--- Problem details ---
Retype the lines below exactly, starting with the line that contains "conference (222, 755)" and continuing through the line that contains "Engine (1044, 574)", with both of those lines included.

--- Record set ---
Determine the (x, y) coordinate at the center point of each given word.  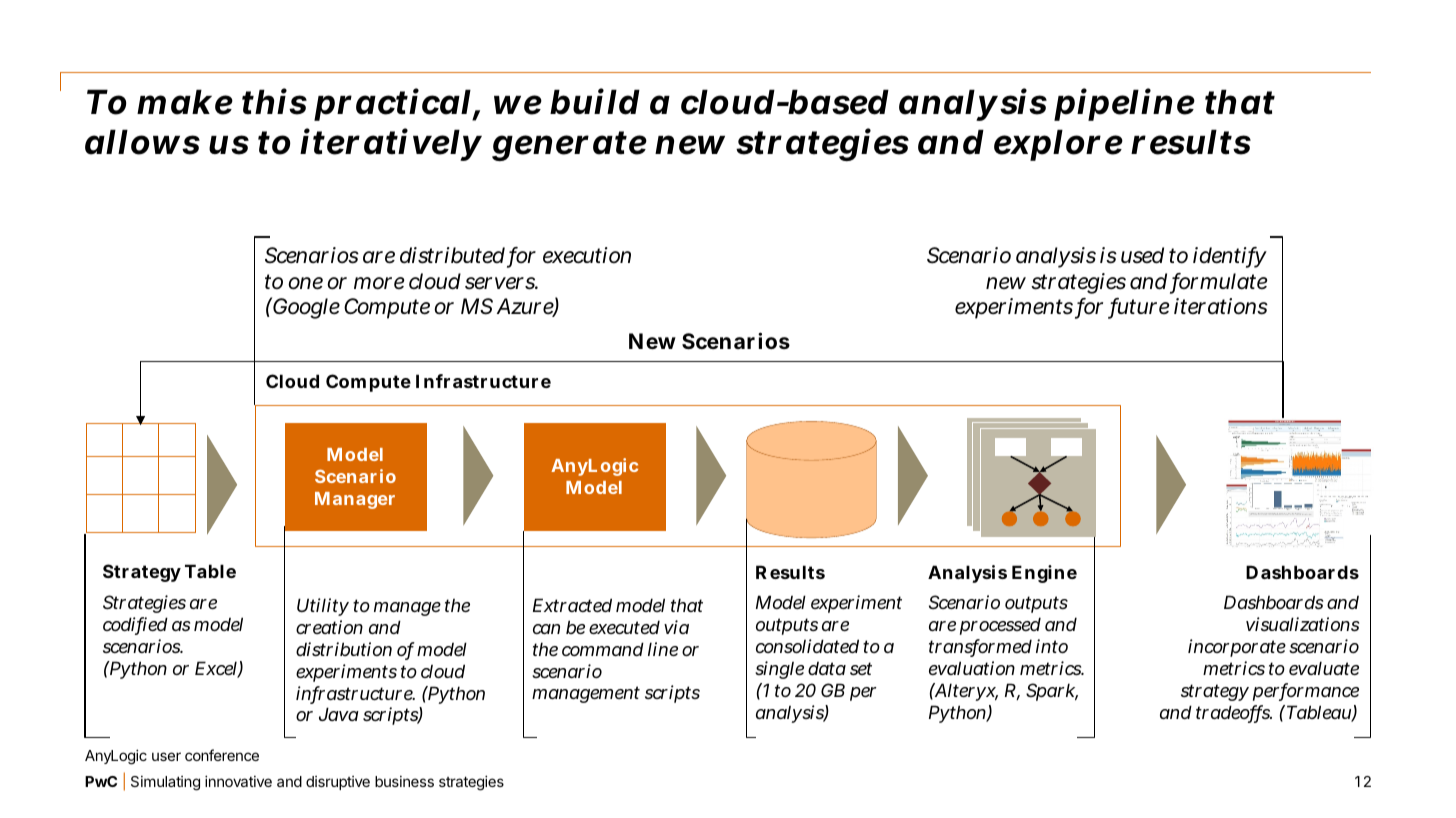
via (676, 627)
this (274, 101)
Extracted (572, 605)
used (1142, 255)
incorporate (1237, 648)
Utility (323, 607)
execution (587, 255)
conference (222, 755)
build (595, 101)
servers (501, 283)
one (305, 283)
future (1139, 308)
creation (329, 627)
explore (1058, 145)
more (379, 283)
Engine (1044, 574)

--

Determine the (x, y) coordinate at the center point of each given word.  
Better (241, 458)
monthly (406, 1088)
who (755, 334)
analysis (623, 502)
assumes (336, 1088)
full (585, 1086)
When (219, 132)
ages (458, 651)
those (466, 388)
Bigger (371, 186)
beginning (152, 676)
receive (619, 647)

--- Complete output ---
conference (222, 755)
build (595, 101)
servers (501, 283)
one (305, 283)
future (1139, 308)
creation (329, 627)
explore (1058, 145)
more (379, 283)
Engine (1044, 574)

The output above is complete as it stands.